------ Given records ------
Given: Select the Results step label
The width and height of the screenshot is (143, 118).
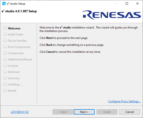Looking at the screenshot, I should click(12, 91).
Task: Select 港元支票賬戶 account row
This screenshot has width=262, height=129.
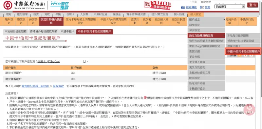Action: [x=129, y=73]
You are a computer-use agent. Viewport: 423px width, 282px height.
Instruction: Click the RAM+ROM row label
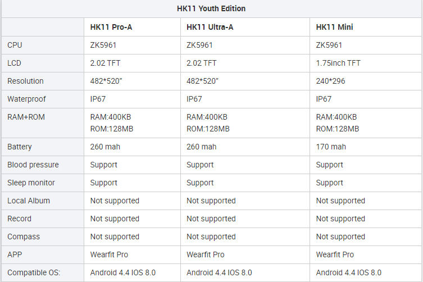(x=26, y=117)
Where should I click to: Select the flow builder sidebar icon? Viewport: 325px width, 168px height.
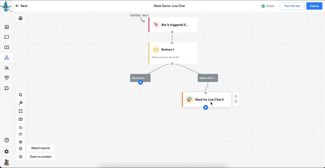click(x=7, y=58)

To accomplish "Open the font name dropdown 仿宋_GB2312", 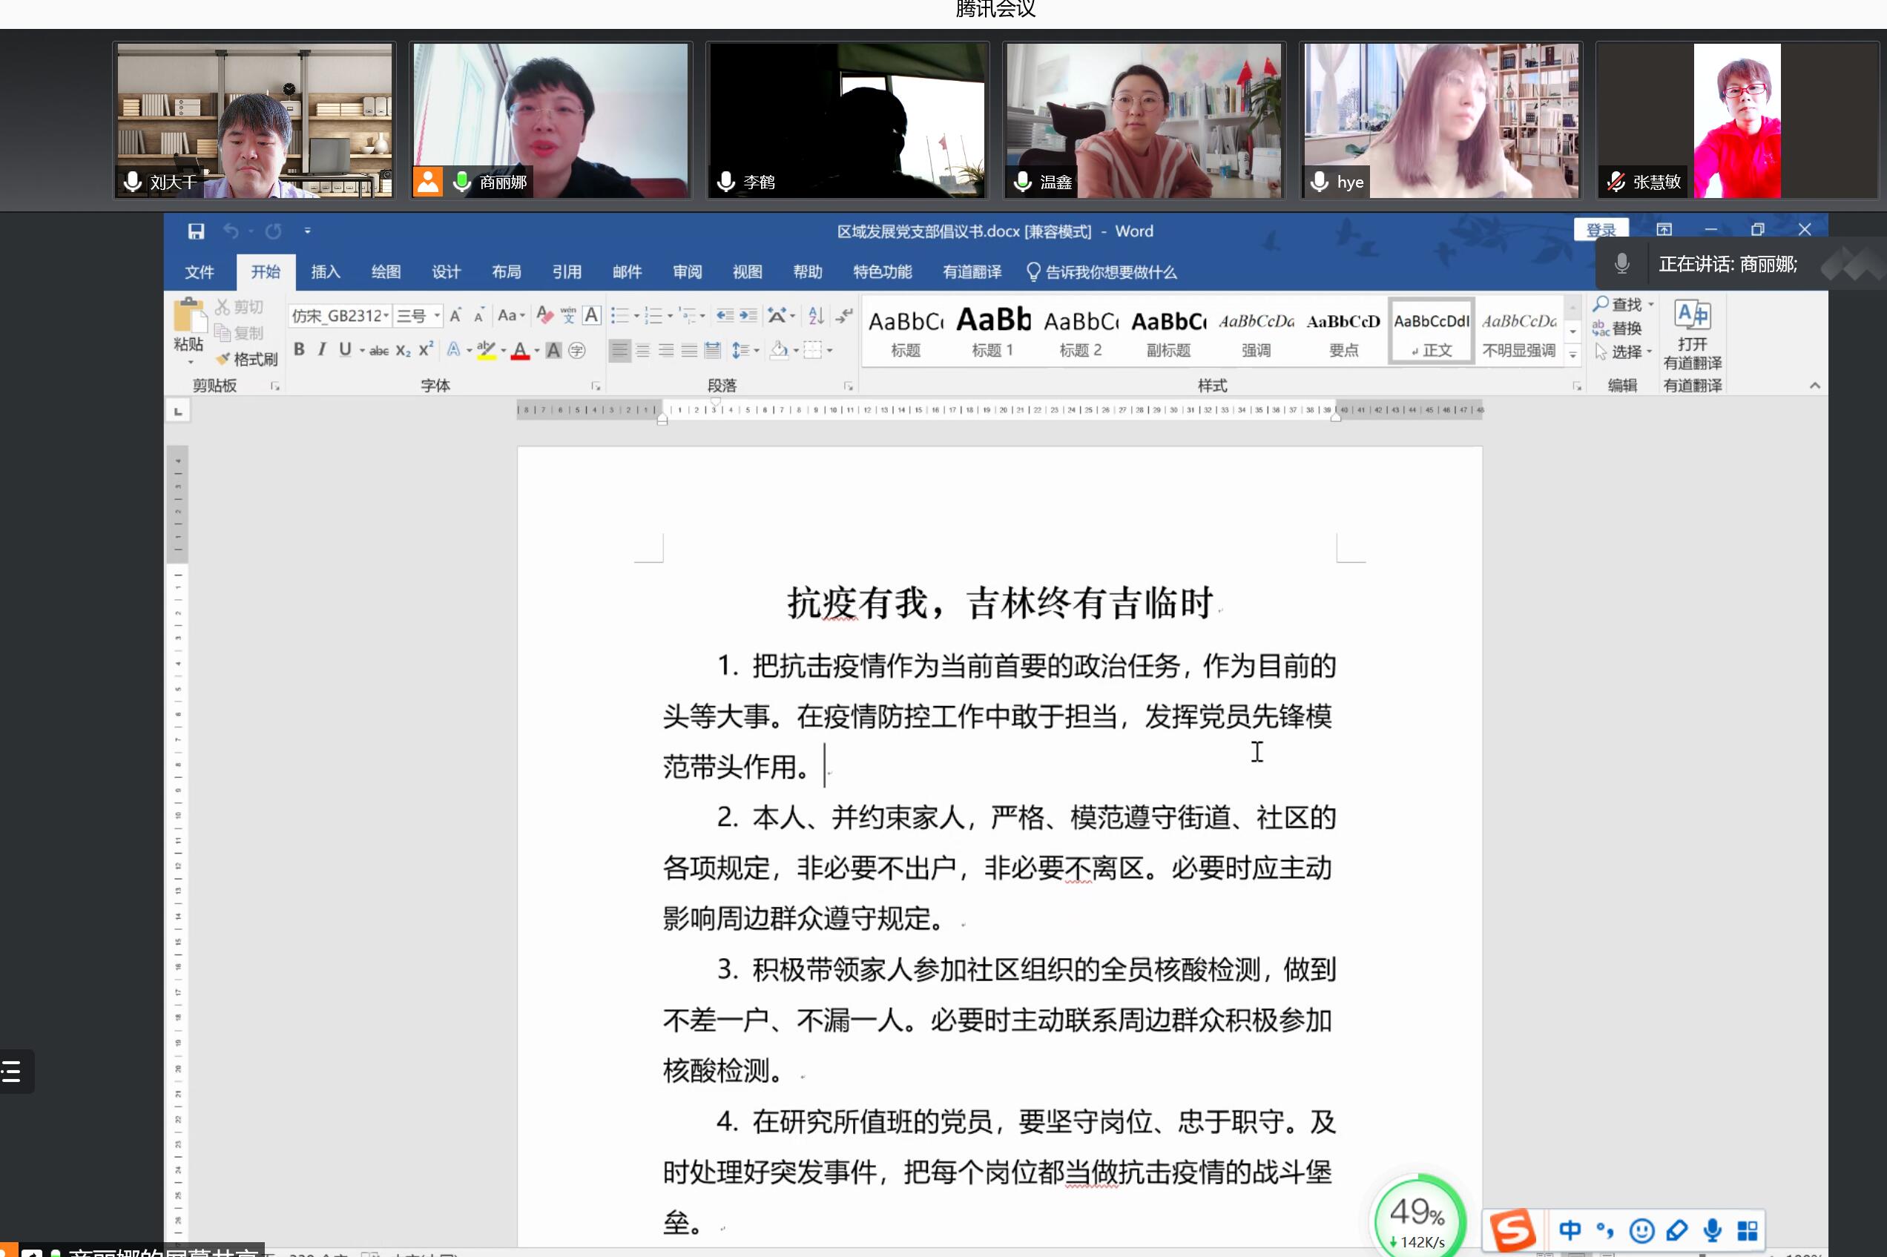I will [386, 315].
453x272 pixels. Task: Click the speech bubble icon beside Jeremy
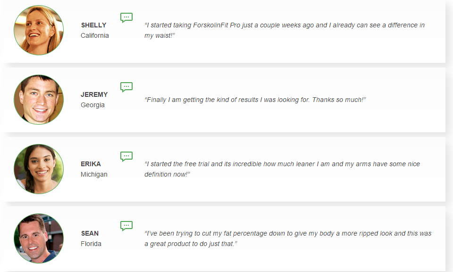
------
Problem statement:
Please tally the lines of the data above that contain the string "Task" and give only that number.

Expected output:
2